It is well known that adult male heights follow a normal (Gaussian) distribution. The same is true of adult female heights. But what does the distribution of heights look like for adults in general? You might be surprised.

Assume heights for women follow a normal distribution with mean of 64 inches and standard deviation 3 inches.

Assume men’s heightsÂ follow the same distribution but with an average of 70 inches.

Finally, assume men and women each make up 50% of the population. Then you get the following distribution for the heights of adults in general.

The mixture is surprisingly flat on top. Minor variations on the assumptions above can change the shape, making it more rounded at the top, making it dip in the middle, or making it tip to one side.

See Adult heights and mixture distributions for mathematical details.

See also Why heights are normally distributed.

Beautiful post. Mostly because it shows that heights does not follow a normal distribution. Ah! Ah!

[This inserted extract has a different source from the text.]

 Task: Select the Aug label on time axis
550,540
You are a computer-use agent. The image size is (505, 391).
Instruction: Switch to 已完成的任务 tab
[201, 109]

Thanks. I expected a bimodal density, so I was surprised when it came out flat on top. I suppose my expectations were backward: bimodal distributions are often mixtures, so I expected my mixture would be bimodal. With a slight change in assumptions it

isbimodal, but not strongly so, still essentially flat on top.See also this recent paper in The American Statistician:

Is Human Height Bimodal?

Mark F. Schilling, Ann E. Watkins and William Watkins

The American Statistician, Vol. 56, No. 3 (Aug., 2002), pp. 223-229

http://www.jstor.org/stable/3087302

Thanks! I didn’t know about that article.

Like the article says, this is the canonical example of a bimodal distribution. I mentioned it in passing as an example a few days ago in a class I’m teaching. When I sat down to make some plots to take to the next class I found out I was wrong.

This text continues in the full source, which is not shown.